>>

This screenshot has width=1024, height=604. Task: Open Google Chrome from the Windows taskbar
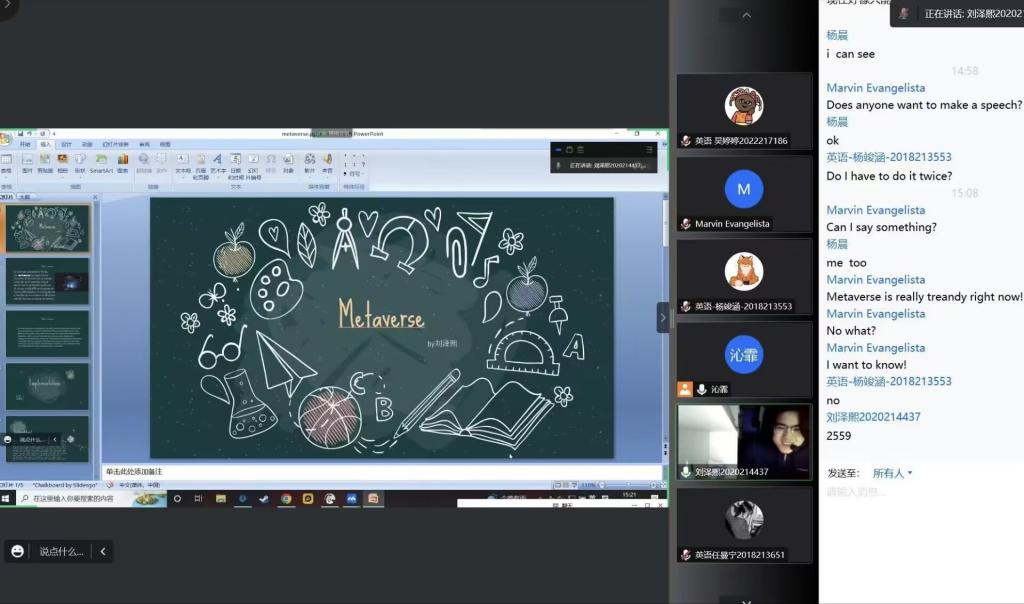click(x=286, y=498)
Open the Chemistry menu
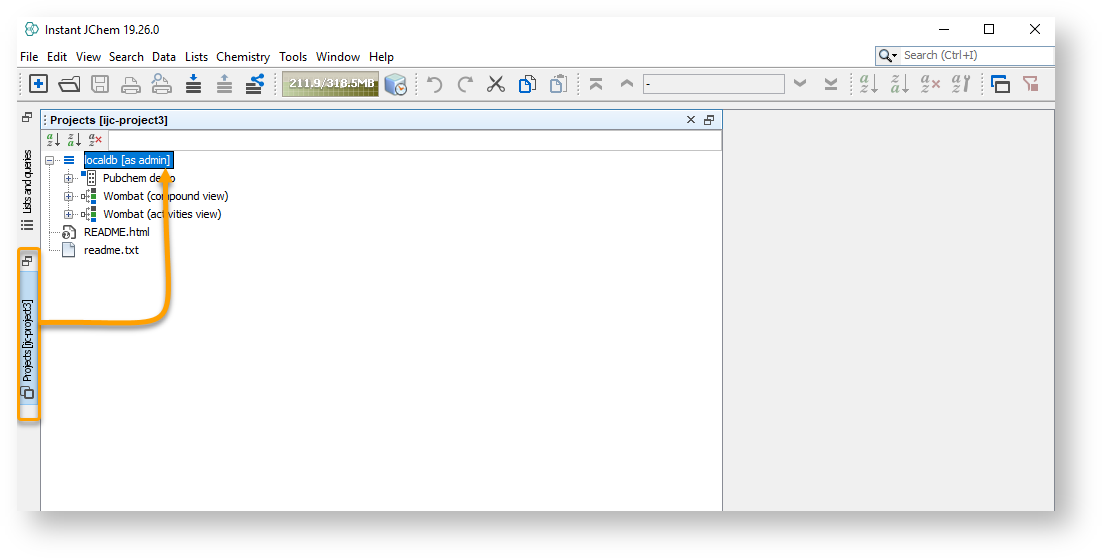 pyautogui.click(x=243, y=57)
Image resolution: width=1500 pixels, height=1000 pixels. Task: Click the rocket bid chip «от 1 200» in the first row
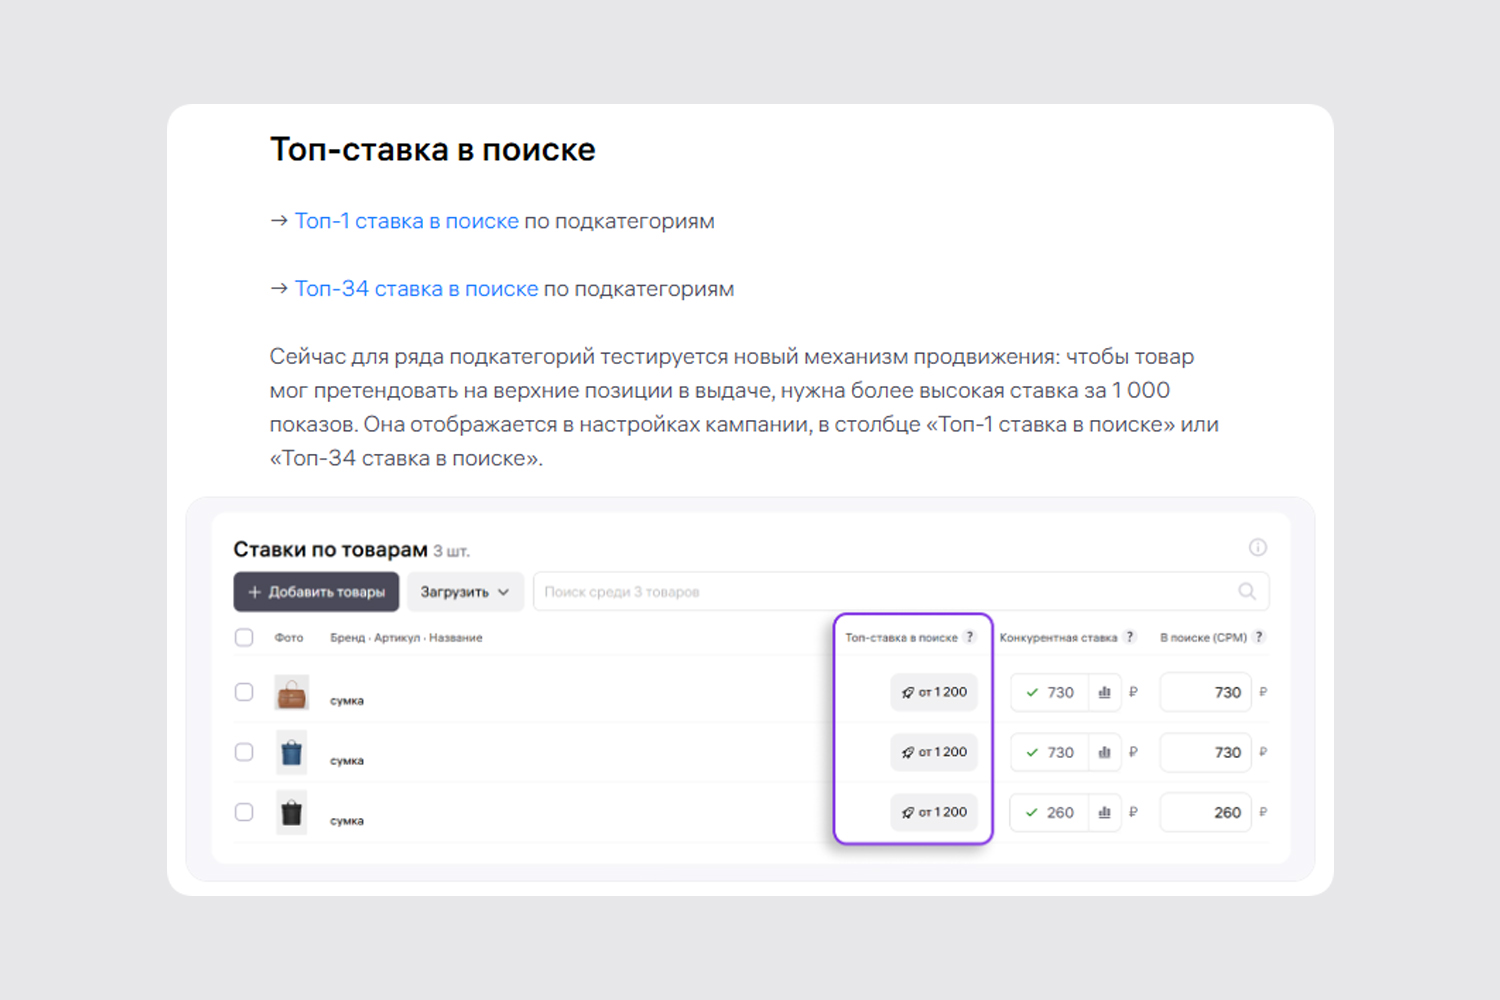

<<
>>

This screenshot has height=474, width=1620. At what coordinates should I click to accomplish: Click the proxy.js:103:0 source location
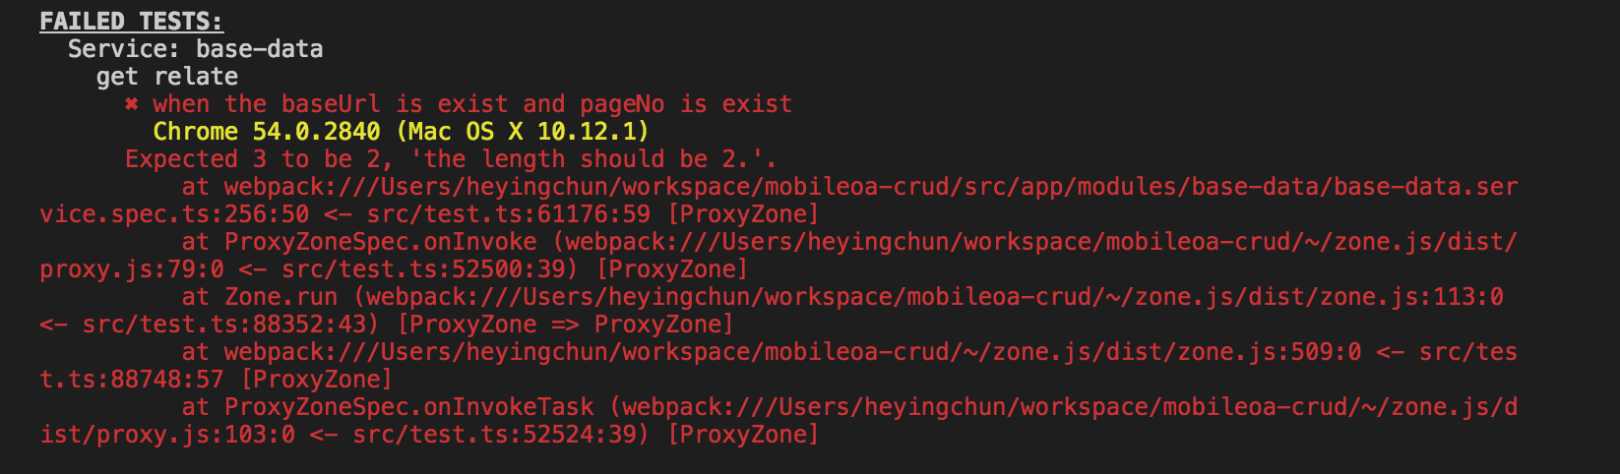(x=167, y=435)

<<
>>

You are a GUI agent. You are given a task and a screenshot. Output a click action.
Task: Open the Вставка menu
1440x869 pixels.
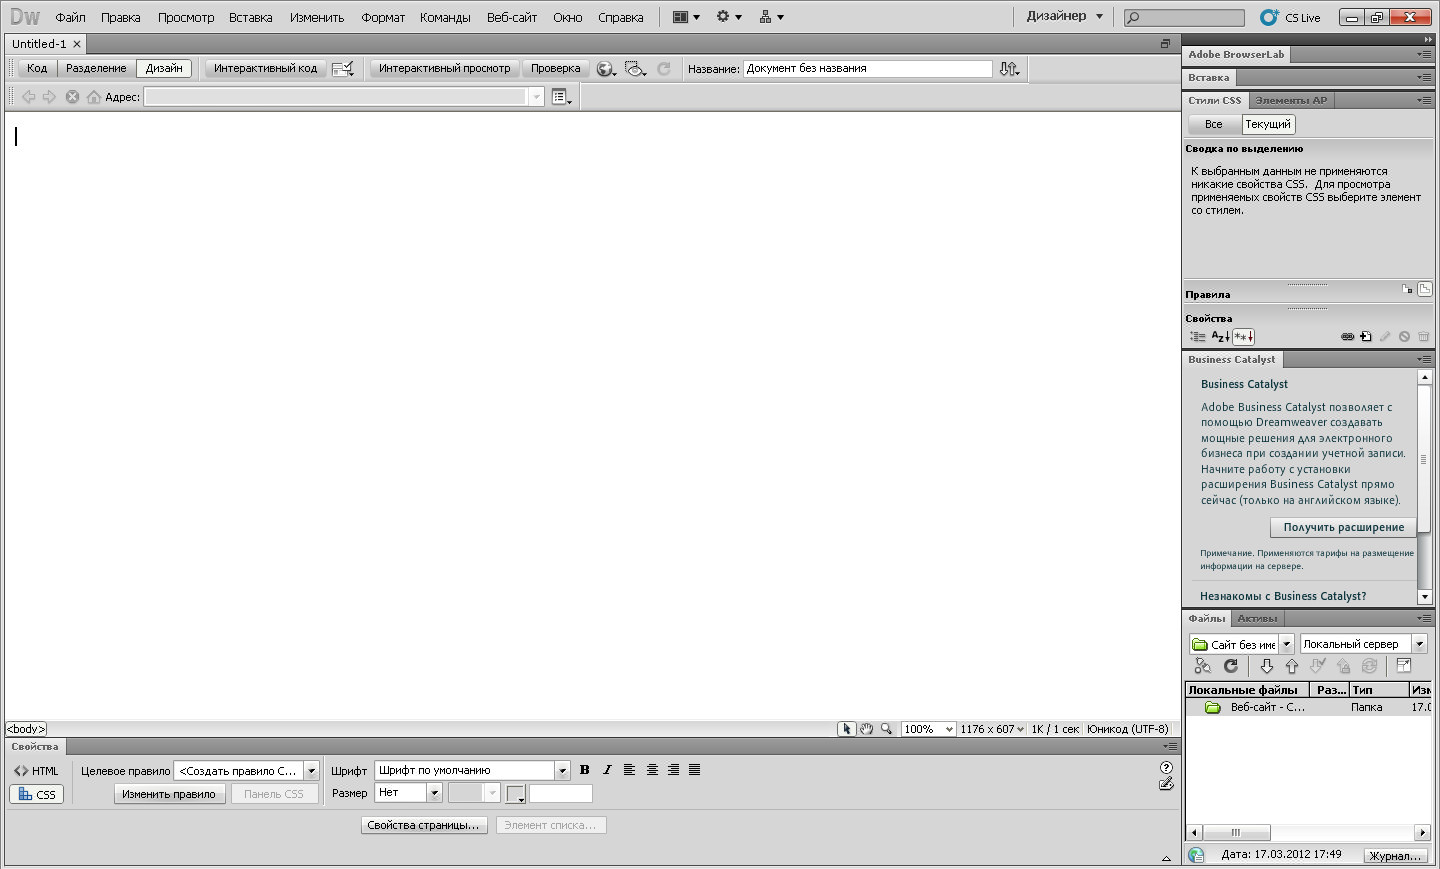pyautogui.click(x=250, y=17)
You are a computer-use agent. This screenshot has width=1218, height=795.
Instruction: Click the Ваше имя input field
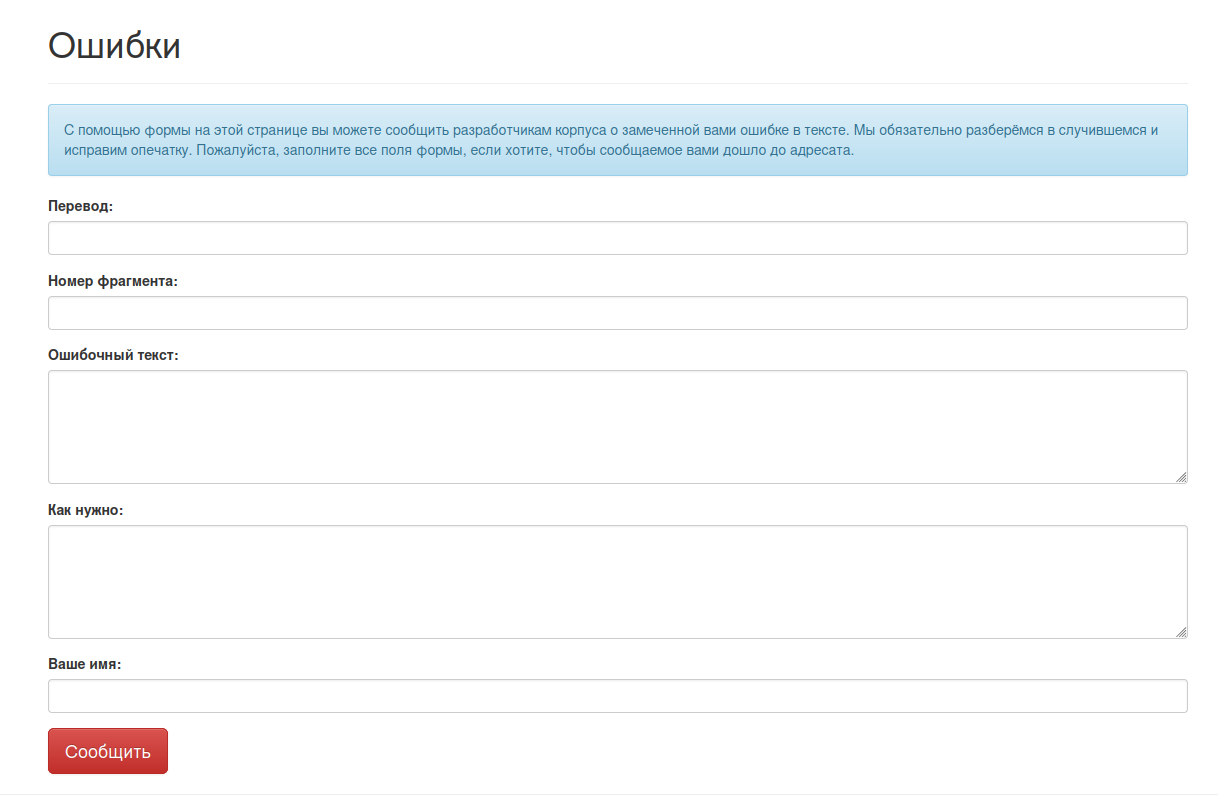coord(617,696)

<<

What the task asks: Search the entries for the word "agent", then copy every line in which it is found.

Solution:
You are a GUI agent. You are given a task and a screenshot. Output a click action.
You are a computer-use agent. This screenshot has width=1218, height=795.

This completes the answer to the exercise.